An accessible video player should tell a user what controls
they are interacting with and what values those controls currently have. A play
button that turns into a pause button must report its current state visually
and, for those with a screen reader, audibly. A user also wouldn’t know the
current volume, or what the current time of the video is, when the values of those
controls don’t update.
These values need to be updated programmatically. I chose to
use ARIA as this appears to be the way that the internet is heading and they
supply a lot more attributes to play with than just the standard title and alt.
A slider can have aria-valuemin, aria-valuemax, aria-valuenow and
aria-valuetext for example. Much more information to potentially give a user.
What
is ARIA? From the W3C ARIA website http://www.w3.org/WAI/intro/aria.php
‘WAI-ARIA,
the Accessible Rich Internet Applications Suite, defines a way to make Web
content and Web applications more accessible to people with disabilities. It
especially helps with dynamic content and advanced user interface controls
developed with Ajax, HTML, JavaScript, and related technologies.’
Aria seems to have been around awhile now but it is only at
the W3C Candidate Recommendation stage (Stage 2 of a 5 stage recommendation
process) as of January 2011. So really it’s just coming online – very similar
to HTML 5. It’s all quite new.
So the problem that I found in the implementation of ARIA
is, as everyone else has found, patchy browser implementation. Code (JavaScript)
used to update the ARIA information is reasonably straightforward.

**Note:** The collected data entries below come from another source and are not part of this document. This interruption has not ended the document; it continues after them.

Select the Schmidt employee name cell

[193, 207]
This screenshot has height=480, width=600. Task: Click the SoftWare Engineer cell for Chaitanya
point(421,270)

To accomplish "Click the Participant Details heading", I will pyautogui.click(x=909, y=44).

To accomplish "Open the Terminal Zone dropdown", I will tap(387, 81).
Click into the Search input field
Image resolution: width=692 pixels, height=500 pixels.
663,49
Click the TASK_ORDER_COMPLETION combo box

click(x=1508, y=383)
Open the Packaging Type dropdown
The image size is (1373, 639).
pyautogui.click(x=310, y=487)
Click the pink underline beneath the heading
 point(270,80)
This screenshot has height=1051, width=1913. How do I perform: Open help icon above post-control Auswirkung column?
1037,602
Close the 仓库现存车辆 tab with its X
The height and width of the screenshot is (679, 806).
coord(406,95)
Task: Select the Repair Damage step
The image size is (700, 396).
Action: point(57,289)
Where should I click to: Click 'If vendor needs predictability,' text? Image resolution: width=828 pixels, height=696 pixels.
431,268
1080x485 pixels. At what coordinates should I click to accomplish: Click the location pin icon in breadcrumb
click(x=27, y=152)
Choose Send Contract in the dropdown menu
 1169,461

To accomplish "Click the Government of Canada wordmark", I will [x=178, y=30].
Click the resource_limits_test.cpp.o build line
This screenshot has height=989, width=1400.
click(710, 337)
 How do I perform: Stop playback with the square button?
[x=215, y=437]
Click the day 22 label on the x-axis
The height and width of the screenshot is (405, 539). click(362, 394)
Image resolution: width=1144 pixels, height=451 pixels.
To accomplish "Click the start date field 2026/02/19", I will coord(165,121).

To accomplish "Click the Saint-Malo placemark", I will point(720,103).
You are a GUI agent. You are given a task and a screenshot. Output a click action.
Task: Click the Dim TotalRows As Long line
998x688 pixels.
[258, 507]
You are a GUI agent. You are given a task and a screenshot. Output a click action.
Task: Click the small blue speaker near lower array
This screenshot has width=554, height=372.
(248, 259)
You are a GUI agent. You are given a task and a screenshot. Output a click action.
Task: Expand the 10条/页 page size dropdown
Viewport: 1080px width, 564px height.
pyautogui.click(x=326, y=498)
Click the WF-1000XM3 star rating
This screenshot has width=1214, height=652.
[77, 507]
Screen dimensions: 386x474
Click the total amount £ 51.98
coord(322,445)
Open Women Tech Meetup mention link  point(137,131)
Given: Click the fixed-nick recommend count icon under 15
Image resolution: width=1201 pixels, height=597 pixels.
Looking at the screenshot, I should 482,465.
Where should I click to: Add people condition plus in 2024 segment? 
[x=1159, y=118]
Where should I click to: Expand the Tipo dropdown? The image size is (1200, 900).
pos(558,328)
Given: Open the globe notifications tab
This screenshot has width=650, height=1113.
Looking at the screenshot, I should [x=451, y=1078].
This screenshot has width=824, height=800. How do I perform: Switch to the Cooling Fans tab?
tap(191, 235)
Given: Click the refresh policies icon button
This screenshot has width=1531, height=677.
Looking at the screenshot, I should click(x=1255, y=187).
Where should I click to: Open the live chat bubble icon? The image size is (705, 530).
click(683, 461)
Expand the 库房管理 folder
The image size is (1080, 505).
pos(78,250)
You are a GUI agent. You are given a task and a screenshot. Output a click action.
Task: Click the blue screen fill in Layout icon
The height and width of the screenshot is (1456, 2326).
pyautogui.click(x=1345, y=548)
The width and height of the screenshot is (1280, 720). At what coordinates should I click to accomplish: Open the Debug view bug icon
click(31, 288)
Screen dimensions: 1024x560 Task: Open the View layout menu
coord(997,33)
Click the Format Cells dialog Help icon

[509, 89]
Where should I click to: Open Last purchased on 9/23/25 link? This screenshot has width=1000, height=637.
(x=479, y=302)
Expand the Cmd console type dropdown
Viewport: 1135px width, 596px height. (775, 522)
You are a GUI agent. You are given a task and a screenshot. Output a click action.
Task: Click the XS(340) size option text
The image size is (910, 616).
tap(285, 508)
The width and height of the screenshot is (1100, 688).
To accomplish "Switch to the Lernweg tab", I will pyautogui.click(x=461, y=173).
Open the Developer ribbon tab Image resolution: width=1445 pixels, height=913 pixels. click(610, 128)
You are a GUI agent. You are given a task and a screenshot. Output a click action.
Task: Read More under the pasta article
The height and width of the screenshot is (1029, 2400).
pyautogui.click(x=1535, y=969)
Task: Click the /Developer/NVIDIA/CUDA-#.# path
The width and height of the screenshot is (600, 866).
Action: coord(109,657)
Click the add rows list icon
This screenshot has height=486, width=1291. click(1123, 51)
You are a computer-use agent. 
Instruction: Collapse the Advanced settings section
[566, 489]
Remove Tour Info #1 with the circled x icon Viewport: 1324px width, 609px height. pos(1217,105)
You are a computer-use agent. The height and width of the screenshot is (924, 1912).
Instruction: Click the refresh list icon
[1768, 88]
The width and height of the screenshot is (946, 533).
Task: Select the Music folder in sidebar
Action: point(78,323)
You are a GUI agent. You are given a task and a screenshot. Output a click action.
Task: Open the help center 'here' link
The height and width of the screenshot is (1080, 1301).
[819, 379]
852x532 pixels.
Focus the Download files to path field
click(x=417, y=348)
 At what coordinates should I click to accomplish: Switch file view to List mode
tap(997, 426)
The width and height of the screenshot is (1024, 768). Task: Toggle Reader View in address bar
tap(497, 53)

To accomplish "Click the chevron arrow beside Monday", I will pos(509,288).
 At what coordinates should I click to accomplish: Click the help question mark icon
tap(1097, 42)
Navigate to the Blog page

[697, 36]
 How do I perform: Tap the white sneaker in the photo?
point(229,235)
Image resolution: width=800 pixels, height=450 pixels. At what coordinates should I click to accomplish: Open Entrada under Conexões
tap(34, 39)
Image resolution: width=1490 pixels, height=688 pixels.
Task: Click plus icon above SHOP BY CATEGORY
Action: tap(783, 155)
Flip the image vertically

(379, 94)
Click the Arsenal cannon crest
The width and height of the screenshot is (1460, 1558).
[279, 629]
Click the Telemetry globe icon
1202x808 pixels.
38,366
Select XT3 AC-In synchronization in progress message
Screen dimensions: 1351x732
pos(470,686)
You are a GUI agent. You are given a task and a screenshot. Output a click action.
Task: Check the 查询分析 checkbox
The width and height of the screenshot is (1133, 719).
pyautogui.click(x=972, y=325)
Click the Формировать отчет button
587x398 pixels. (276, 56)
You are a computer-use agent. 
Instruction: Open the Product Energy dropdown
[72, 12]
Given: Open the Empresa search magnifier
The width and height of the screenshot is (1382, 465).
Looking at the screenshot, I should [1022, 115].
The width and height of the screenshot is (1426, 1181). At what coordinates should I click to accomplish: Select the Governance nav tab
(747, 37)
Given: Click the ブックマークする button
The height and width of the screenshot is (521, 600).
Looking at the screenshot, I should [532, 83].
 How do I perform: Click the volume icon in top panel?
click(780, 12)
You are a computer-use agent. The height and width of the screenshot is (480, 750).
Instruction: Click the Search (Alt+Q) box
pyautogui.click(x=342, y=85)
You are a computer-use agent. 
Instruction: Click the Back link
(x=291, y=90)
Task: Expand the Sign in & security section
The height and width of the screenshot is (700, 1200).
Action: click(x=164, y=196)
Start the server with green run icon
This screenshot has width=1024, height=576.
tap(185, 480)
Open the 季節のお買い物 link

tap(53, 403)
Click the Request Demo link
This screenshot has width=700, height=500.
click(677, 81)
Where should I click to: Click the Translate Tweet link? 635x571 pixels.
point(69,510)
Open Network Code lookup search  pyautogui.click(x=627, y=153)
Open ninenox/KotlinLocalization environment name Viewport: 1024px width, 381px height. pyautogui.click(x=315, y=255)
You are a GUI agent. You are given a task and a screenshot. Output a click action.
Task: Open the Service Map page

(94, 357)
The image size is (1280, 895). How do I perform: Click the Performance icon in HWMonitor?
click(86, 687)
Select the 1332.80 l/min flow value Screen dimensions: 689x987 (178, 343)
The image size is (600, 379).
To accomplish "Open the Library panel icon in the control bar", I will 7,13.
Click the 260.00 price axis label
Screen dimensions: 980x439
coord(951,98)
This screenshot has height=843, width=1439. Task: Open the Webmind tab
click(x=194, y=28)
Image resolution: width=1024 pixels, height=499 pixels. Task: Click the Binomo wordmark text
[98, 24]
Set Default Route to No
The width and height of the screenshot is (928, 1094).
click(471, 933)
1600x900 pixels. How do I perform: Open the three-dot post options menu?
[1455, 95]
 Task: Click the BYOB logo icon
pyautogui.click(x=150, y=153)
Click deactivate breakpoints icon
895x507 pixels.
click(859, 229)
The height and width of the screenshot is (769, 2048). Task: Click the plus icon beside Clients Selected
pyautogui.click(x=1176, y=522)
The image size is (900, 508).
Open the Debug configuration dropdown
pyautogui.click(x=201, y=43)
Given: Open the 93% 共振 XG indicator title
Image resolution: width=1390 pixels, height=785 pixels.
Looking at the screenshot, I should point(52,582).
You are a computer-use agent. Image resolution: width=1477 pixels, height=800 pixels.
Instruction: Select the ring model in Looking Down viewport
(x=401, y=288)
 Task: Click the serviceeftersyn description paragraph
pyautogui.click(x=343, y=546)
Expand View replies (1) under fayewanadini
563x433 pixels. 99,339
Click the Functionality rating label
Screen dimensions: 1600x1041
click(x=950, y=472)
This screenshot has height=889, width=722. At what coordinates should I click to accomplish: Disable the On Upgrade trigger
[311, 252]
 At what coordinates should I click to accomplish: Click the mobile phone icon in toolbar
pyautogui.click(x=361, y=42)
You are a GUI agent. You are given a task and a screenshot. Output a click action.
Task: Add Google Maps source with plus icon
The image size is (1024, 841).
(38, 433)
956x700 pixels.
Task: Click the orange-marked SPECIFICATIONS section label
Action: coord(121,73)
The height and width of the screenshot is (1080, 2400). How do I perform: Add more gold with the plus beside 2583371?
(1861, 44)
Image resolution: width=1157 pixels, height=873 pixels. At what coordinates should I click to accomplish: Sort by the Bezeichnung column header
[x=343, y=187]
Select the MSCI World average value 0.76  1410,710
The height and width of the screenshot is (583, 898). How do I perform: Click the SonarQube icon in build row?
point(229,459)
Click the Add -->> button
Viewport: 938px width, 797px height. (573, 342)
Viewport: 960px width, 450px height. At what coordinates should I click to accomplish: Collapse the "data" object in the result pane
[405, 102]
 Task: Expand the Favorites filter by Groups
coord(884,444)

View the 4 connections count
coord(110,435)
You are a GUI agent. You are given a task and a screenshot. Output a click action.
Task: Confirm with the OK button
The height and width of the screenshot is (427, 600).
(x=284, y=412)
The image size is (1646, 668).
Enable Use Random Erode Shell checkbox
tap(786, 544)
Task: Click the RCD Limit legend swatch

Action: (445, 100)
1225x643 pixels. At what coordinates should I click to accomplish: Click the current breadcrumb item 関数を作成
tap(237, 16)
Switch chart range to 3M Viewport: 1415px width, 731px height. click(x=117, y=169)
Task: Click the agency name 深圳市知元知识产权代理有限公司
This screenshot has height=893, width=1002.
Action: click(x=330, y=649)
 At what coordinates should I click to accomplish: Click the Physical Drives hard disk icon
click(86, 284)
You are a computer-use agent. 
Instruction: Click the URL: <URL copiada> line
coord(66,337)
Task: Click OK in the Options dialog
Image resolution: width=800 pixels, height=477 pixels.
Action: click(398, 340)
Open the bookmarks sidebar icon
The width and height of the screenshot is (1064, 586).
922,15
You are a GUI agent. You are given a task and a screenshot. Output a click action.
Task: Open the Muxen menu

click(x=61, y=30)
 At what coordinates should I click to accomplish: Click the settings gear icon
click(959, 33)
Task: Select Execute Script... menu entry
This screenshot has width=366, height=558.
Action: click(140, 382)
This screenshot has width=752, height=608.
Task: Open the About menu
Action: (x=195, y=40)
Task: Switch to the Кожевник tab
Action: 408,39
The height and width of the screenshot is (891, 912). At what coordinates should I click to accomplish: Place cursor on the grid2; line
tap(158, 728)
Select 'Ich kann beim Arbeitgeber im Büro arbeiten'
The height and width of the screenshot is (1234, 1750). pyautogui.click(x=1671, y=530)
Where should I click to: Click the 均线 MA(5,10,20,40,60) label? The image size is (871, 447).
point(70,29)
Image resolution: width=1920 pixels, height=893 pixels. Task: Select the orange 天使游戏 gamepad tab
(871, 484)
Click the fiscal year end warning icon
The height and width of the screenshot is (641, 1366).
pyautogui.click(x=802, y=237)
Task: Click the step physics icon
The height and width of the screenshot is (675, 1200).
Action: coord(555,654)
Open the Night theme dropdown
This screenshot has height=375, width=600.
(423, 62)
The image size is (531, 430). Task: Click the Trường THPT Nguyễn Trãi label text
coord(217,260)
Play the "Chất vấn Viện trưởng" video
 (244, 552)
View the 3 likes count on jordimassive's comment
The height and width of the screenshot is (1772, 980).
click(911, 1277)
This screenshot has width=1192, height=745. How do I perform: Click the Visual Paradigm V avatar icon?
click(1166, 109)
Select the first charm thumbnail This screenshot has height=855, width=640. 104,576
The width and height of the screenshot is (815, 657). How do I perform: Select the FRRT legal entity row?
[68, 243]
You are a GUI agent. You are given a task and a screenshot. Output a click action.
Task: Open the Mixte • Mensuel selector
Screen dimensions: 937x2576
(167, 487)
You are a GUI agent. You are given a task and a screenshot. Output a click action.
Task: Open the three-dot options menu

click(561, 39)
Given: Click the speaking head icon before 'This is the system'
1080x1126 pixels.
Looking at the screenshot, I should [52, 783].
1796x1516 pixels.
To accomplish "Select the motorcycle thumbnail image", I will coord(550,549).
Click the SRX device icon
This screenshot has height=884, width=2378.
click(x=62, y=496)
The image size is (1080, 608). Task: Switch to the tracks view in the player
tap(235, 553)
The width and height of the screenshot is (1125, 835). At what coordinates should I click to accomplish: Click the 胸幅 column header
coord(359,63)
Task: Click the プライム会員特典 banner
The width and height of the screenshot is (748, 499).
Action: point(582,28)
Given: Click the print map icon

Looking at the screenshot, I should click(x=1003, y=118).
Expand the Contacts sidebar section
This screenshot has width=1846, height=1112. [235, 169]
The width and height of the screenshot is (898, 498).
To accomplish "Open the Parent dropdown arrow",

The standard
static ARIA attributes and the code updated ARIA attributes provide excellent
feedback to a screen reader in Firefox but the code generated attributes
provide no feedback in Chrome. Code that does provide feedback in Chrome is
triggered twice. At least my code is.
In Chrome I need to make sure that on the slider tag the
ARIA attribute role is equal to slider (slider supplied by jQuery). That’s ok.
But Firefox doesn’t care if the role attribute is set or not.
The process of incorporating ARIA on the page, into the
video player and then updating the ARIA attributes isn’t to complex. What is
frustrating is the amount of experimentation required to figure out if it is in
fact working properly or not.
I think that it is safe to say that we should try to make
our pages as accessible to all users as possible and that ARIA will help to
make the web a better place for all. With this in mind we must deal with the
frustrations of browser and screen reader limitations and do the best we can
until there is a standard that is complete and fully implemented by all.
It should happen shouldn’t it?
XD It's probably not much help (because it's not in the VET e-standards), but my understanding is that Opera has best support for ARIA. It might help to know that your code is working in a supporting browser at least?
ReplyDeleteThanks for that, I'll give it a try. I was using Chrome (my default browser) for most of the time. Using Firefox gave me the results I was expecting. In the end the ARIA ... stuff... is reasonably easy to implement and I'm not doing anything to really push the boundaries of support - it isn't needed in this case. Will have a look at Opera as well and see how that goes.